■ DESCRIPTION OF THE TASK: Once you find a line containing the word "settings" in the entries below, copy it.

Stored data
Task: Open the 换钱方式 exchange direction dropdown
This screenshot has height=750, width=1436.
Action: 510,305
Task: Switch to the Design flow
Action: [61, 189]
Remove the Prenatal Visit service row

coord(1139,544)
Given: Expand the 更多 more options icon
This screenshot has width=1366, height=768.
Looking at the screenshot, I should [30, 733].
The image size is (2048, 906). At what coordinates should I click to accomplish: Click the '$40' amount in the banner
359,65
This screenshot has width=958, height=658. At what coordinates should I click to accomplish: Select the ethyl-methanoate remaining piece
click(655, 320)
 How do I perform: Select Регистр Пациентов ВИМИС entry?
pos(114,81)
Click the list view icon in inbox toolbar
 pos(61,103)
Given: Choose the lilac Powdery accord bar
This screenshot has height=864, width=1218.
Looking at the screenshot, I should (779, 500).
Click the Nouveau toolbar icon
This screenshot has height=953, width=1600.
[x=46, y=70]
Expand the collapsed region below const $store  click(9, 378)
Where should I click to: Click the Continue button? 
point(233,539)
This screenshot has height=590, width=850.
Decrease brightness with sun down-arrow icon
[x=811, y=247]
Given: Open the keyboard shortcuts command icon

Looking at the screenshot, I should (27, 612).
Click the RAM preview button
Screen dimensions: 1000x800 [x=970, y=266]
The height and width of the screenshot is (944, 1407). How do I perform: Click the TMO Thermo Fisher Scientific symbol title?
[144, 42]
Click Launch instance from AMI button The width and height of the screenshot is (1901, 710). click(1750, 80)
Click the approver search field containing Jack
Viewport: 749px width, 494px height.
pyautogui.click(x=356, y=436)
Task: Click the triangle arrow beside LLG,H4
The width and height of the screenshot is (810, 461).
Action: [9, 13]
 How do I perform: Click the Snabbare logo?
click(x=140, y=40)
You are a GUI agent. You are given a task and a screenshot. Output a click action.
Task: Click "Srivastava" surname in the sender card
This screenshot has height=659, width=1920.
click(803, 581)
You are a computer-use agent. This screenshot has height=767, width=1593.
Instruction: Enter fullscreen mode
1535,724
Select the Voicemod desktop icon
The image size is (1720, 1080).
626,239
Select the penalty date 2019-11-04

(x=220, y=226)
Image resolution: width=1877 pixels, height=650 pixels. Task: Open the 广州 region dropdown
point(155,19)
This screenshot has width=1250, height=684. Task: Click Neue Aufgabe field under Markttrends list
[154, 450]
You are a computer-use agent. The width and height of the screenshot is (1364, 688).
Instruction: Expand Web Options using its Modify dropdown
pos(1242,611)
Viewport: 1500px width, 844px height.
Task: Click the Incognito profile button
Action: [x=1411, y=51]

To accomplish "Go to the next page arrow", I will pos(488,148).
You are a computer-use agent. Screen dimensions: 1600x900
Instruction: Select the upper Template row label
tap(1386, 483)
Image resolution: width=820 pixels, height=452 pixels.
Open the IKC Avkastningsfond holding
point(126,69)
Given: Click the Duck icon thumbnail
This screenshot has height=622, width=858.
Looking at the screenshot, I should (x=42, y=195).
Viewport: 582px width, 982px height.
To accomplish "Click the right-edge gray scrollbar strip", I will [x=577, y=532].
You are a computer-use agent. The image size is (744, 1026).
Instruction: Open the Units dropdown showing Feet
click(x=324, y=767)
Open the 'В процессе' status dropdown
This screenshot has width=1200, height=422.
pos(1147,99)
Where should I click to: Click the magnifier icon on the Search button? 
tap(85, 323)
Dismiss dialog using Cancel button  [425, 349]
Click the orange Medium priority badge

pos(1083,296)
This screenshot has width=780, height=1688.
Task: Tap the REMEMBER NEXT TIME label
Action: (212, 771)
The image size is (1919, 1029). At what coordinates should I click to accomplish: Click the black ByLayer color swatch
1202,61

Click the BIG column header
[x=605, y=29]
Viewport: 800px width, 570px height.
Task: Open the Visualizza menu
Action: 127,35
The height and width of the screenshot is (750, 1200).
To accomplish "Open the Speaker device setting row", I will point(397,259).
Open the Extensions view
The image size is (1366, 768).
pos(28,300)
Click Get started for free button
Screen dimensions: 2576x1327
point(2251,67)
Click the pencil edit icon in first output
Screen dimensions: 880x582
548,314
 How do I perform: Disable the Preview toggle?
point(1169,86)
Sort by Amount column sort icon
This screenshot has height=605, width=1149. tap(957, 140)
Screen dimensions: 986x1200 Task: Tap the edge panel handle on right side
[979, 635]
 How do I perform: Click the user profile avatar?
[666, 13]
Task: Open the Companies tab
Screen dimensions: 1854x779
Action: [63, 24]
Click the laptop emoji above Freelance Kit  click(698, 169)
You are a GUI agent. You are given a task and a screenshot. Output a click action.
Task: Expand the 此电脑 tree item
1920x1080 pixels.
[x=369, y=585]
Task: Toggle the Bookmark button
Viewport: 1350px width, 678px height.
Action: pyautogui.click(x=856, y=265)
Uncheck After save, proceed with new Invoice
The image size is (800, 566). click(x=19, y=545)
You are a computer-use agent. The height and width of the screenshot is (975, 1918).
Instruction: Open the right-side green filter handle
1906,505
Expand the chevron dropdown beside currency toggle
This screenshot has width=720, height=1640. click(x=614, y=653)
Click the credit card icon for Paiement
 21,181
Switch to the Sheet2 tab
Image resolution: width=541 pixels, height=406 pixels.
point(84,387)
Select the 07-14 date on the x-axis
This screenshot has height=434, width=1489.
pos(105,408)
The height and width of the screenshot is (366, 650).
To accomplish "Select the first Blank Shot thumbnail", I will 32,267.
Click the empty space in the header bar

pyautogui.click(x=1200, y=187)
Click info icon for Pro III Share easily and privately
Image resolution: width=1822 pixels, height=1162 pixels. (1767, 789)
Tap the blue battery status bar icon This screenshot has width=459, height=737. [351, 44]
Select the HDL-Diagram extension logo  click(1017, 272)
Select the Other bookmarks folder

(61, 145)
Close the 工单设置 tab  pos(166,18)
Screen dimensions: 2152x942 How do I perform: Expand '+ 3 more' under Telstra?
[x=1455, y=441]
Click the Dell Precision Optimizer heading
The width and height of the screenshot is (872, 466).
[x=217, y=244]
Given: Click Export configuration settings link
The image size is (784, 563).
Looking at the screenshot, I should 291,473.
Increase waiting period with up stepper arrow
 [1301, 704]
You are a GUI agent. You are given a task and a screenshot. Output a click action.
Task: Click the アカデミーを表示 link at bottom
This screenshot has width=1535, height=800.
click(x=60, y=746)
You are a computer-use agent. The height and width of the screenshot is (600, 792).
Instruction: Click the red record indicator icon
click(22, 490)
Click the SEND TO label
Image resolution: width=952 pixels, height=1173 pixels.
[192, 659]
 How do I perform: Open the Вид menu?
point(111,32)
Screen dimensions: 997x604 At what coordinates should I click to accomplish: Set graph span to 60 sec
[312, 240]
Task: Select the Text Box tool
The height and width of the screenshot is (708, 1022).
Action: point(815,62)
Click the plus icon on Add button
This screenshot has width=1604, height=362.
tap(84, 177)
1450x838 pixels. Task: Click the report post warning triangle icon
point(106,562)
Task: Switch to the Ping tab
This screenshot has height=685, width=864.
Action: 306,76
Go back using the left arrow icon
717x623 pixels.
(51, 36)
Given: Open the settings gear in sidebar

■ EXPECTED ANSWER:
Given: Click Export configuration settings link
Given: Open the settings gear in sidebar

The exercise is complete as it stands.